Task directions: Could you output only the lines from the one containing "639x355 pixels." through the last line of the data, both included?
======== Extracted material
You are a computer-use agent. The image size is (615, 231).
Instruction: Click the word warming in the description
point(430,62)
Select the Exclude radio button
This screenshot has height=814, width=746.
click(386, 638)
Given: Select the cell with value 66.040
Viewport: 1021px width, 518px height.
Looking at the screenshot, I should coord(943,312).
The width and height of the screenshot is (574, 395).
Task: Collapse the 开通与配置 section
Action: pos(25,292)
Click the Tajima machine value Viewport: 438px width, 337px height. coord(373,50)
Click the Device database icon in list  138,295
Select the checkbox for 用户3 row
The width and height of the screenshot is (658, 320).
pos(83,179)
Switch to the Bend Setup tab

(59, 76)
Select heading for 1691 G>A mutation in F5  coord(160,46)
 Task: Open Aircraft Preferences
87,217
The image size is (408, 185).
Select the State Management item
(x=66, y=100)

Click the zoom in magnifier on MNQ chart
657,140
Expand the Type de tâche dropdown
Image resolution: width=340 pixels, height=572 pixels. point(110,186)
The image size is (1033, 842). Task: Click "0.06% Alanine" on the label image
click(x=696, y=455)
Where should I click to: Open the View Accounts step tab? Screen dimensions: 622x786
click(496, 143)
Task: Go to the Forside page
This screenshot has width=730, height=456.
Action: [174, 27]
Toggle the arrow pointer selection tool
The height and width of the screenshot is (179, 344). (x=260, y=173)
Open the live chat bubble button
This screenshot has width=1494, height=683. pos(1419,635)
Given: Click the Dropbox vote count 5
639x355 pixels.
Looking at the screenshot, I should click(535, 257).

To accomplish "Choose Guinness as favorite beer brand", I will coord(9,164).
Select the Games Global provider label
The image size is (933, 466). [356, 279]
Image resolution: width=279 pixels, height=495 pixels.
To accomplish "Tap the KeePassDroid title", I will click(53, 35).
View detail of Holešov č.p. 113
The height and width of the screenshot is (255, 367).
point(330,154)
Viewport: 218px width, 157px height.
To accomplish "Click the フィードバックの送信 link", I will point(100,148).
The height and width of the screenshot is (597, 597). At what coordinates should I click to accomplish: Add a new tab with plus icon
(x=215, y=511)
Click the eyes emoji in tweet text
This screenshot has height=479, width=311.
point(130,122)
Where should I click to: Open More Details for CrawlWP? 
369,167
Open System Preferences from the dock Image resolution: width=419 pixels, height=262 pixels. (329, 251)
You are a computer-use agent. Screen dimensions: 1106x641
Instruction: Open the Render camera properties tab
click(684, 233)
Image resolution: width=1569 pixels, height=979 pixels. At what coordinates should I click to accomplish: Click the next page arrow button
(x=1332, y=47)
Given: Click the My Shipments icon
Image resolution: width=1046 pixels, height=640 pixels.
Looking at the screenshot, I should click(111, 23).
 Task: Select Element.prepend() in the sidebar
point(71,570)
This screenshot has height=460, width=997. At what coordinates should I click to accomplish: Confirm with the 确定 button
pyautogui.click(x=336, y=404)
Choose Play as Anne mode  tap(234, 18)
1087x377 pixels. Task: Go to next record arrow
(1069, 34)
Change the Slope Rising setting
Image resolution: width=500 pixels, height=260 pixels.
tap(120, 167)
================
Result of the exercise:
639x355 pixels.
Looking at the screenshot, I should click(535, 257).

To accomplish "Choose Guinness as favorite beer brand", I will coord(9,164).
Select the Games Global provider label
The image size is (933, 466). [356, 279]
Image resolution: width=279 pixels, height=495 pixels.
To accomplish "Tap the KeePassDroid title", I will click(53, 35).
View detail of Holešov č.p. 113
The height and width of the screenshot is (255, 367).
point(330,154)
Viewport: 218px width, 157px height.
To accomplish "Click the フィードバックの送信 link", I will point(100,148).
The height and width of the screenshot is (597, 597). At what coordinates should I click to accomplish: Add a new tab with plus icon
(x=215, y=511)
Click the eyes emoji in tweet text
This screenshot has height=479, width=311.
point(130,122)
Where should I click to: Open More Details for CrawlWP? 
369,167
Open System Preferences from the dock Image resolution: width=419 pixels, height=262 pixels. (329, 251)
You are a computer-use agent. Screen dimensions: 1106x641
Instruction: Open the Render camera properties tab
click(684, 233)
Image resolution: width=1569 pixels, height=979 pixels. At what coordinates should I click to accomplish: Click the next page arrow button
(x=1332, y=47)
Given: Click the My Shipments icon
Image resolution: width=1046 pixels, height=640 pixels.
Looking at the screenshot, I should click(111, 23).
 Task: Select Element.prepend() in the sidebar
point(71,570)
This screenshot has height=460, width=997. At what coordinates should I click to accomplish: Confirm with the 确定 button
pyautogui.click(x=336, y=404)
Choose Play as Anne mode  tap(234, 18)
1087x377 pixels. Task: Go to next record arrow
(1069, 34)
Change the Slope Rising setting
Image resolution: width=500 pixels, height=260 pixels.
tap(120, 167)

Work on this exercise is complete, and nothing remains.